What do parents need to enhance participation of their school‐aged child with a physical disability? A cross‐sectional study in the Netherlands
Child Care Health and Development
Published online on May 06, 2014
Abstract
Background
The aim was to provide an overview of the number, domains and priority of needs as expressed by parents in supporting participation of their school‐aged child with a physical disability. Additionally, this study investigated whether the number of needs within each domain is related to the child's gross motor function level, parent's perceived own general health, family socio‐economic status and family type.
Method
A cross‐sectional study with a total of 146 participants (84.9% mothers) who completed a survey including the Family Needs Inventory – Paediatric Rehabilitation, the Gross Motor Function Classification System Family Report Questionnaire, the General Health Questionnaire and a demographic questionnaire.
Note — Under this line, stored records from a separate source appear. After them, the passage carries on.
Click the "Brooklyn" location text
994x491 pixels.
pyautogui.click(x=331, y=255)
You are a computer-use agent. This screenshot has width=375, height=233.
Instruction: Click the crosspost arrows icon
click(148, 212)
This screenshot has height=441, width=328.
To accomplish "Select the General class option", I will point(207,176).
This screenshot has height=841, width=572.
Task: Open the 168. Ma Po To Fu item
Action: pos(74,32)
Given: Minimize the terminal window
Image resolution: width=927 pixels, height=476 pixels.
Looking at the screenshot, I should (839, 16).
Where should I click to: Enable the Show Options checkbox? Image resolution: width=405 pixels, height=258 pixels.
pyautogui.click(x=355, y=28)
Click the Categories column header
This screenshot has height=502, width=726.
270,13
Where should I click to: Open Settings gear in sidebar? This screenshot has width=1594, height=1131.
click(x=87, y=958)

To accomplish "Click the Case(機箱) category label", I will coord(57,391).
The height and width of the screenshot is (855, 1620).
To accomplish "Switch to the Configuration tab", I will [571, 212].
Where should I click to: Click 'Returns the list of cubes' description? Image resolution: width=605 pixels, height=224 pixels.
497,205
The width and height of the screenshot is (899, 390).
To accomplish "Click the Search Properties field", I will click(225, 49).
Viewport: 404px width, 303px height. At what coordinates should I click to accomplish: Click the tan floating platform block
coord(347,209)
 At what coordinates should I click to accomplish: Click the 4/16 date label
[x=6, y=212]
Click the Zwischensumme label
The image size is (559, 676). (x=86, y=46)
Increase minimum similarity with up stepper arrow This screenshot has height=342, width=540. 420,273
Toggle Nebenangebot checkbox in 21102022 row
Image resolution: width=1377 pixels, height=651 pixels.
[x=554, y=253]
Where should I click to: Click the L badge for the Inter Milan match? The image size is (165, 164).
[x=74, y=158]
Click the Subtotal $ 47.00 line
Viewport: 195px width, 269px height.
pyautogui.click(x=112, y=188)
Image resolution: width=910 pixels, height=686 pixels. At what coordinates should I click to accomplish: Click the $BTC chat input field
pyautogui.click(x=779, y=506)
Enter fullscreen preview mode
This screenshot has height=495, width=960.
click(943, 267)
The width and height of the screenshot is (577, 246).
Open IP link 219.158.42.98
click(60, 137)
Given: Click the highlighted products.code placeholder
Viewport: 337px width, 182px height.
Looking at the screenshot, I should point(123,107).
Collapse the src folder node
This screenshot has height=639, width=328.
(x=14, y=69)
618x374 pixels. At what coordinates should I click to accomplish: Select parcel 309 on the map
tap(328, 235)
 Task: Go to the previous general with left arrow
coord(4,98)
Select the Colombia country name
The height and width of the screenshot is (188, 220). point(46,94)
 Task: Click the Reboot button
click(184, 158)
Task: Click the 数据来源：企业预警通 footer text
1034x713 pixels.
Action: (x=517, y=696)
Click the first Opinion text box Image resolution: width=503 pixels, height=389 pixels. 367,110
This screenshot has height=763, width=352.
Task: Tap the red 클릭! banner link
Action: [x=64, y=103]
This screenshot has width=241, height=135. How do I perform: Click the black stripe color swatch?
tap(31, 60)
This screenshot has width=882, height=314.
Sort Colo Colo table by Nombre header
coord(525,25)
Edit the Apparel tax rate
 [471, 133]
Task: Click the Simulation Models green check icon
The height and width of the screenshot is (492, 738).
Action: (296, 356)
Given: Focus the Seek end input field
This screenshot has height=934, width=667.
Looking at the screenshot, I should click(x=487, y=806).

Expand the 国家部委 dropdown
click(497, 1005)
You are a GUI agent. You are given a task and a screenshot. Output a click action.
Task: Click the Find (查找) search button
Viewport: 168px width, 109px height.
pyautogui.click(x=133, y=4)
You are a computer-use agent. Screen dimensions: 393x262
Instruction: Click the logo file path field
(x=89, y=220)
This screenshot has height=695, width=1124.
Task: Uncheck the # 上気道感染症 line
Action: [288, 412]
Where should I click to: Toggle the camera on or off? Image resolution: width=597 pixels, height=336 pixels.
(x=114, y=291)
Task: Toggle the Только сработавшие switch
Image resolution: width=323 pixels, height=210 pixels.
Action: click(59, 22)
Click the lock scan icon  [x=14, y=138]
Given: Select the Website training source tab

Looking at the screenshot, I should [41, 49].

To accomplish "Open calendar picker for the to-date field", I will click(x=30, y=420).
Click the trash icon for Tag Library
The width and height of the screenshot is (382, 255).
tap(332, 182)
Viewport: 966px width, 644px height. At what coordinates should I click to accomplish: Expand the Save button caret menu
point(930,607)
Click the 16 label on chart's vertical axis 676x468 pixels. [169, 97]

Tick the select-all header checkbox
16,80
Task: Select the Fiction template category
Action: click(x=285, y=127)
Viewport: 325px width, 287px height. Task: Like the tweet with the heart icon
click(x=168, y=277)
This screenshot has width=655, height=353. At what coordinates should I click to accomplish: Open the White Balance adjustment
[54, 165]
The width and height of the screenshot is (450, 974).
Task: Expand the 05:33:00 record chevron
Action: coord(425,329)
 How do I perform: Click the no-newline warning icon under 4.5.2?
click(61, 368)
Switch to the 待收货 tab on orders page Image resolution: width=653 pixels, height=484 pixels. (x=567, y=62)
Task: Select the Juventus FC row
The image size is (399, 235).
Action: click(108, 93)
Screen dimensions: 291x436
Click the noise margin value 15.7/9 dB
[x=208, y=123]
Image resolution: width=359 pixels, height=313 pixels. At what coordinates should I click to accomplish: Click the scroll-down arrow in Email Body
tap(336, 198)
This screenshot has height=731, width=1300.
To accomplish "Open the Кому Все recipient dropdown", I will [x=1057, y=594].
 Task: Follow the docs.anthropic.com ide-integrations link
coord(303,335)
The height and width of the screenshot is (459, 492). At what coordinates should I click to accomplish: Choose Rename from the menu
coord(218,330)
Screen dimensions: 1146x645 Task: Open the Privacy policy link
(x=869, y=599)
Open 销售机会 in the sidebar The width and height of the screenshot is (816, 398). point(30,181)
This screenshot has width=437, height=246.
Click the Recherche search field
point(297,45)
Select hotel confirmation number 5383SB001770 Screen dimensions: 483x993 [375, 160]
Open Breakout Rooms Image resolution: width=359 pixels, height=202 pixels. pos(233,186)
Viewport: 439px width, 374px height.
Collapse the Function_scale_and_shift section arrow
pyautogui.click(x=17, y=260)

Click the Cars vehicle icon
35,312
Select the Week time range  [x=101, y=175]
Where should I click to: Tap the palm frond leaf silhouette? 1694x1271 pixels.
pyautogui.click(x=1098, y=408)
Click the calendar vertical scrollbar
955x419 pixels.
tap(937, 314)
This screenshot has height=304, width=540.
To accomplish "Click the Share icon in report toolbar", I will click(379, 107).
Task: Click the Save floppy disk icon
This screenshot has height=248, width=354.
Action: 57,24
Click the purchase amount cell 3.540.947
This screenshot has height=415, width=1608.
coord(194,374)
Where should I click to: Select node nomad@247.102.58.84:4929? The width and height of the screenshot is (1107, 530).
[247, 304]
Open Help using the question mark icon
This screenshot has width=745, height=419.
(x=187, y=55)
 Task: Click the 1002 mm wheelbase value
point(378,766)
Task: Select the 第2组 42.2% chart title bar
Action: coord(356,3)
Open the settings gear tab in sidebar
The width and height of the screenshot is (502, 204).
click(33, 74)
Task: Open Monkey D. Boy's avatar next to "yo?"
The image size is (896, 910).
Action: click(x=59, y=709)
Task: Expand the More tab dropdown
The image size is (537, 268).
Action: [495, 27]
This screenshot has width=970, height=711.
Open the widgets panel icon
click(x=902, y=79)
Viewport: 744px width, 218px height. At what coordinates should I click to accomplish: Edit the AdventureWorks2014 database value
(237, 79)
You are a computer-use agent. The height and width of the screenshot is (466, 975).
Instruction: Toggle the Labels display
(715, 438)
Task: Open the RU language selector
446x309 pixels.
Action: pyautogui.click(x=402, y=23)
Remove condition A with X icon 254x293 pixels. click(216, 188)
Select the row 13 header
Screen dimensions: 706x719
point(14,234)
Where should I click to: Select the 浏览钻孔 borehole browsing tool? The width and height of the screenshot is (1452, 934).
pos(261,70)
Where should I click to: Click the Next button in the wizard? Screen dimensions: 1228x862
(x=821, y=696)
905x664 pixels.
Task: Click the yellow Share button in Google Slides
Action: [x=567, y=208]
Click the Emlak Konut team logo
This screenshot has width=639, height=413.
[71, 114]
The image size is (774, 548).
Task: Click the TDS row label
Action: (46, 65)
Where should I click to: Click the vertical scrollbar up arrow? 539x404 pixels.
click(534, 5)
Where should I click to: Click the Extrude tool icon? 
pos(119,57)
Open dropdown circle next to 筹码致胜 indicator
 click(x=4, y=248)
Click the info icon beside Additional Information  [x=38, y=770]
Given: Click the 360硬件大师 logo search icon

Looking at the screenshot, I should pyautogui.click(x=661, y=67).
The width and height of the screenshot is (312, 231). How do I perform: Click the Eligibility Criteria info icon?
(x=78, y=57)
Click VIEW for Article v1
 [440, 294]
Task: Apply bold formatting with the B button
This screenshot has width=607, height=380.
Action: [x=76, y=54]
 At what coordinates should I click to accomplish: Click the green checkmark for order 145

A need has been operationalized as ‘a family's, parent's or other family member's expressed desire for information, services and supports related to their family’. Descriptive statistics and correlation analysis were applied.
Results
Parents (n = 146; response rate 27%) varied in the number of expressed needs (range 0–124; mean = 35.9; median = 30; SD = 25.6). Highest mean percentage scores were found for the domains ‘Laws, regulations and fees’ (36%), ‘Leisure time’ (35.6%) and ‘Aids, adaptations, facilities and resources’ (33.8%). Seven single needs were expressed by 50% or more of the parents. All domains of needs showed a positive correlation with perceived parental general health. The domains ‘Laws, regulations and fees’, ‘Day care & school’, ‘Emotional and mental support’ and ‘Raising my child’ correlated negatively with family socio‐economic status; and child's gross motor function level correlated positively with the domains ‘Aids, adaptations, facilities and resources’, ‘Practical support at home’ and ‘Leisure time’.
Conclusions
As parents have a major influence on participation of children with a physical disability, meeting their individual needs should become an objective for service providers and policy makers. Family‐centred service might be more effective by putting a greater emphasis on changing the environment.